At 5 AM I was firing up old episodes of Buffy the Vampire Slayer or the spin off series Angel. A lot of action in these babies and they’re not exactly deep so it was easy to walk, climb, run while watching. After a time though, I wanted something else. Something different.

I found the first season of Sex and the City. Goddamn, I remember loving that show! Of course, that was a precious multitude of years past. I was able to overlook, or maybe it just didn’t phase me, the implausibility of these, theoretically, early 30s chicas and their magnificent careers.
Samantha: owner of a PR firm.
Charlotte: owner of a posh, successful art gallery
Miranda: lawyer on the path to partnerhoodness in a BIG firm
and
Carrie: columnist in a major mag/newspaper
All in Manhattan -- NOT Dubuque, Missoula or even Pittsburgh.

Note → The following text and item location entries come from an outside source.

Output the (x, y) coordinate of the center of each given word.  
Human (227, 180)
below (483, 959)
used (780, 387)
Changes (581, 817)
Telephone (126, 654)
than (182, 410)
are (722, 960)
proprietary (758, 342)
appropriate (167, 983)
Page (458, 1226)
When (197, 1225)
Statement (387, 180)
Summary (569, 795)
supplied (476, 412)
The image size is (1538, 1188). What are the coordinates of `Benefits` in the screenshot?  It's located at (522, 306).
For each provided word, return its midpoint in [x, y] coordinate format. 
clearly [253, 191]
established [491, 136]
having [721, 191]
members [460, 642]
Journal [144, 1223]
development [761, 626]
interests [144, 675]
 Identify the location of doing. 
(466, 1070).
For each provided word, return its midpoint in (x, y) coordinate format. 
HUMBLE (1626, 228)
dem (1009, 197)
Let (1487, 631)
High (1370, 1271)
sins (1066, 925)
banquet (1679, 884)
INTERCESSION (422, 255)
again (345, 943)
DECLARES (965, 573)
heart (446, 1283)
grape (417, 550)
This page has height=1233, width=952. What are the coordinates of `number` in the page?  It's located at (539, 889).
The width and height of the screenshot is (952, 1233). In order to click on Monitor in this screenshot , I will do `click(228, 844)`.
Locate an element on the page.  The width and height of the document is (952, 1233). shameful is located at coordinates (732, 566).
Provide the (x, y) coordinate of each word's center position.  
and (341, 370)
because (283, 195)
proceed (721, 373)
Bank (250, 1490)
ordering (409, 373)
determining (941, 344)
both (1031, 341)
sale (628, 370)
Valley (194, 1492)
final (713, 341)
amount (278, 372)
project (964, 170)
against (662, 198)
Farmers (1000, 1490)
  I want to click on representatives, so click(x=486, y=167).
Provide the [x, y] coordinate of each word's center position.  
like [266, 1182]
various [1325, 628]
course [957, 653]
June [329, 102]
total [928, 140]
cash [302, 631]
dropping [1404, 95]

They were succeeding, at very young ages, on one of the biggest stages WORLDWIDE. That and they were usually, most often, dating millionaires and/or the latest hottest thing going.

Phfft — sure. Somehow, at the delicate, tender even, age of 40, I was able to make the giant suspension of disbelief.  I remember noticing the ferocious unlikelihood of their lives but it was OK by me. Carrie was a bit homely and wore WAY too much makeup but she was so blasted CUTE! Miranda was a neurotic, yet sweet, bitch. Charlotte was an uptight loon and Samantha was my hero.

We all need fairy tales. Hell, I need my escapes from reality — I sure as hell do! At this point though, I prefer more radical departures.

 Stories of women who can afford to blow their earning on an endless parade of Manolos, nightly dinners out at the newest, poshest, most IN restaurant, the big decision between Danger Boy and Safe Man — eh, doesn’t thrill me.

 Give me Vampires to wrastle. Titania, Queen of the Fairies to envy. Greek Gods in the 21st century — behaving badly. The End of Times meets Terry Pratchett/Neil Gaiman comedy.

Yeah, that’s what I’m into. Fairy stories, vampires, greek gods and the end of the world!

Chicks in high heels, trying to score rich husband while featuring make up that could only read as subtle from the last row at the Blackpool Opera House. Eh, I’m just not so much down with that.

Just can’t dig it anymore — not even while treadmilling at 5 AM.  Hey, get me a glass of True Blood while you're up — K?